前期最大の大会である春の全国大会が開催された。この大会ために早大の拳士たちはこれまで個人戦に出場し経験を積み、技を磨いてきた。初戦を3勝2敗で突破し、順調に勝ち進むかと思われた。しかし選手たちが「鬼門」と称する龍谷大に対し、自分たちのプレーが通用せず無念の3回戦敗退が決定。早大の挑戦はベスト16で幕を閉じた。

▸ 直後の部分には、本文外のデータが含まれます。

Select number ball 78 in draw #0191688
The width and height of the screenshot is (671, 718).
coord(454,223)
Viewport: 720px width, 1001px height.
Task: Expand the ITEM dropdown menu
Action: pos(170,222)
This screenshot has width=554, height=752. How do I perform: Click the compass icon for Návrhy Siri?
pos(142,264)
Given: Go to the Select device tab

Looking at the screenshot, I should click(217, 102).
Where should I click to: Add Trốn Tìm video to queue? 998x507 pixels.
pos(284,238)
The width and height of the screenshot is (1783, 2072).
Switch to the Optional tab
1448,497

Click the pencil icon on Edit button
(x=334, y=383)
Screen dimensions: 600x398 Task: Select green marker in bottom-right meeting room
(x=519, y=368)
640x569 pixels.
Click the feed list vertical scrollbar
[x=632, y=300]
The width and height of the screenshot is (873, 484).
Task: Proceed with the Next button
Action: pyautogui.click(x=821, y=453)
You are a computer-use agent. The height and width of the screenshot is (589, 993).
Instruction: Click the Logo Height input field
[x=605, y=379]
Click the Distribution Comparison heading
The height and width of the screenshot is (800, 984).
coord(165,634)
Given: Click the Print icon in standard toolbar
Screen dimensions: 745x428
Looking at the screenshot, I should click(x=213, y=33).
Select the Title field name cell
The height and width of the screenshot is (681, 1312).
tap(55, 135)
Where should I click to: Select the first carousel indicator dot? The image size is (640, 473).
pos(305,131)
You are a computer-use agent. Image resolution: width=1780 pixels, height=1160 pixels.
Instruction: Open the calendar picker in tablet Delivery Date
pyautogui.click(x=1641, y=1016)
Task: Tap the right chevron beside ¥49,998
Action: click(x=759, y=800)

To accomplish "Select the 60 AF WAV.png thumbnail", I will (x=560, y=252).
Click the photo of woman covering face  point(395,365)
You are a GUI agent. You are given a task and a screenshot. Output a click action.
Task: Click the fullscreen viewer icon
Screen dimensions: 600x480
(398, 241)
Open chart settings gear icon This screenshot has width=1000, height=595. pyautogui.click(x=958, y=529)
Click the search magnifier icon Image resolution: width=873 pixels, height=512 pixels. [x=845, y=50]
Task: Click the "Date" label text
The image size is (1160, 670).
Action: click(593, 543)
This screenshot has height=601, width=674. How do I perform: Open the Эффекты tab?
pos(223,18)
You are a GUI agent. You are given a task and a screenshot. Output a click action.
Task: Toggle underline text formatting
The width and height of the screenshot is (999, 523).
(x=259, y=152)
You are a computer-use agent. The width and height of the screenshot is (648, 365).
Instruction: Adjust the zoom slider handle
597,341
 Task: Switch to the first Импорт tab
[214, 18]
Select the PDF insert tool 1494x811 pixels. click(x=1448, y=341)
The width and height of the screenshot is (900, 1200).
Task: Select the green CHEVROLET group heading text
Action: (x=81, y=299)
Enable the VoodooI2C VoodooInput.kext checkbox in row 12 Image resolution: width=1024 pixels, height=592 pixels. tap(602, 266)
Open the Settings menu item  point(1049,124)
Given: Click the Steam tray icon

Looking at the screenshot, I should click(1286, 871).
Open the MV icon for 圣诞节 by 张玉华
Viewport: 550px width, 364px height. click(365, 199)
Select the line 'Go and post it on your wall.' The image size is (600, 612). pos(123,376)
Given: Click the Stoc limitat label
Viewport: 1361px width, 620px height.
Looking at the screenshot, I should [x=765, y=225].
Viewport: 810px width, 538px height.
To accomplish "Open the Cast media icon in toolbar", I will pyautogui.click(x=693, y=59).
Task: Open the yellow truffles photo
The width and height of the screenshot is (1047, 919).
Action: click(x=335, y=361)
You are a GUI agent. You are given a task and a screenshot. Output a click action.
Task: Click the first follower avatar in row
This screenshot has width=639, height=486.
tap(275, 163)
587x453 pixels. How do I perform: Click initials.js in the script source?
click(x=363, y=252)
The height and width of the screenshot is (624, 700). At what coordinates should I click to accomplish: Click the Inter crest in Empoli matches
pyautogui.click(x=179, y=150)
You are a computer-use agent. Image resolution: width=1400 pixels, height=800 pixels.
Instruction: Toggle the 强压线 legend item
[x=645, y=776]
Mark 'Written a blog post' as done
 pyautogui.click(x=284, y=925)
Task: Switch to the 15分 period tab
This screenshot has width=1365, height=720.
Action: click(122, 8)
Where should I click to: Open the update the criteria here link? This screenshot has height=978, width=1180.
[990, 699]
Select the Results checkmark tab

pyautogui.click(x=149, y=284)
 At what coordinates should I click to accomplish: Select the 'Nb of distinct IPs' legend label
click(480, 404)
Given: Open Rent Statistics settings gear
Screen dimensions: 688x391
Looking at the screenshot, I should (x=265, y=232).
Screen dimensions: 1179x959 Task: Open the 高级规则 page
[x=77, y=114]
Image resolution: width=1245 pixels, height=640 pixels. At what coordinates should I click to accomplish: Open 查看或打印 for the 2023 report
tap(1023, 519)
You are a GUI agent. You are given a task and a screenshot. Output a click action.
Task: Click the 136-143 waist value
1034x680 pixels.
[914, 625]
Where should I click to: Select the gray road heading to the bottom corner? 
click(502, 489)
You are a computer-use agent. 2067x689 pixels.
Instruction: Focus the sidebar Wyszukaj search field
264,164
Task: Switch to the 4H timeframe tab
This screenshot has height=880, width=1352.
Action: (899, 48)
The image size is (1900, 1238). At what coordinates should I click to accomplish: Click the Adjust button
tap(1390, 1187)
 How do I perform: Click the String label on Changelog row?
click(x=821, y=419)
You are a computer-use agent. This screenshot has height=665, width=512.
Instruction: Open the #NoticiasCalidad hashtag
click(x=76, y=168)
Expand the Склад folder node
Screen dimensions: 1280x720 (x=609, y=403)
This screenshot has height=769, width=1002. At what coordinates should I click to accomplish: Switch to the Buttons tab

シード権により2回戦に進出した早大は大阪産業大と対戦する。先鋒の小坂怜亜(教1=大阪・関西福祉科学大高)は素早いパンチで相手を下し、良い流れを呼び込む。次鋒の佐々木啓行(スポ3=神奈川・鎌倉学園)は組みに持ち込み、胴突きを決め勝利。中堅には調子が上向きの橋本周平(社3=大阪・清風)が登場。1週間前に怪我した足の状態が案じられたが、組み技から胴膝蹴りを決めるなど痛みを感じさせない堂々たる姿を見せつけた。しかし副将戦で高橋世駿(社4=東京・早稲田)が面突きを決められ敗れると、大将戦でも森和将主将(社4=千葉・東邦大東邦)が自分のプレーができずに敗戦。3勝したことで2回戦突破は決まったものの、不安を残して3回戦に挑むことになった。
先鋒戦を制した小坂
3回戦の相手は強豪・龍谷大。先鋒を任された橋本が1本目を抑え面突きで奪うが、終盤に面突きをくらい1対1とされる。そのまま2本目を取ることができず、まさかの引き分けで初戦を終えた。続く次鋒戦、中堅戦も落とし、試合の主導権を握られる。負ければ3回戦敗戦が決定する副将戦には森主将が出場。徹底して組み技に持ち込むも、試中盤、組みに行ったところを倒され逆に抑え面突きで1本奪われる。このまま黙って終わらないのが主将だ。粘り強く組みで攻め、何とか抑え面突きで1本奪い、試合を振り出しに戻すことに成功。しかし最後は相手の素早いタックルに屈し、敗北を喫した。「最後は相手のほうが勝ちに対する気持ちが強かったのかなと思います」とこの試合を振り返った。大将戦に出場した高橋は蹴り技を決めるために繰り出した足を掴まれ、バランスを崩されたところ面突きを決められる。攻める姿勢を見せるが、一矢報いることができなかった。
面突きを決めにいく橋本
関西の壁の厚さを実感することになった今大会。「応援部の方や、OBの方もせっかく見に来てくださったのに、このような試合をしてしまい申し訳なく思います」。期待を背負ったなかで、納得のいく結果を出すことができなかったことに対し森主将は悔いた。夏のオフシーズンには課題となる関西の拳法への対応策が求められる。これから秋の全日本学生選手権にむけてレベルアップを誓う。
(記事、写真 森原美紘)
結果
▽男子の部
3回戦敗退
1回戦
シード権により2回戦進出
2回戦 対大阪産業大 3勝2敗
○先鋒 小坂怜亜(教1=大阪・関西福祉科学大高)
○次鋒 佐々木啓行(スポ3=神奈川・鎌倉学園)
○中堅 橋本周平(社3=大阪・清風)
●副将 高橋世駿(社3=東京・早稲田)
●大将 森和将主将(社4=千葉・東邦大東邦)
3回戦 対龍谷大 4敗1引き分け
△先鋒 橋本
●次鋒 小坂
●中堅 佐々木
●副将 森
●大将 高橋
コメント
森和将主将(社4=千葉・東邦大東邦)
――今大会の結果に関して、主将として今のお気持ちをお願い致します
まだあまり気持ちの整理ができていないです。東日本大学リーグ戦で2位という結果を残していたので、自分たちの中で気のゆるみがあったと思います。関西と東日本の拳法は少し違うのですが、その対策ももっとできたのではないかなと思っています。
――今大会に挑むにあたって、目標はありましたか
1戦1戦厳しい試合になるとは思っていたのですが、勝って、(昨年度優勝した)立命館大までたどり着くという目標を持っていました。昨年は5対0で負けていたので、特に重点を置いていました。
――個人的には結果が出ませんでした
主将として情けないという一言です。
――首をかしげている様子が見られましたが、あまり調子は良くなかったですか
自分の中では、1本取られたときでも最後の最後で勝てるなという自信があったのですが、それでも負けてしまいました。
――龍谷大戦では、ひたすら組みをしかけていましたが、何か意図はありましたか
僕がチームから期待されていたのは、組んで勝つということだったので、組みにいきました。
――前期最後の大会ということで、強い思いはありましたか
春の全国だったので、結果を残したいなという思いはありました。来年のシード権も厳しいと思うので、申し訳ない気持ちでいっぱいです。
――夏に向けて
まだ時間があるので、この夏を無駄にしないようにしたいです。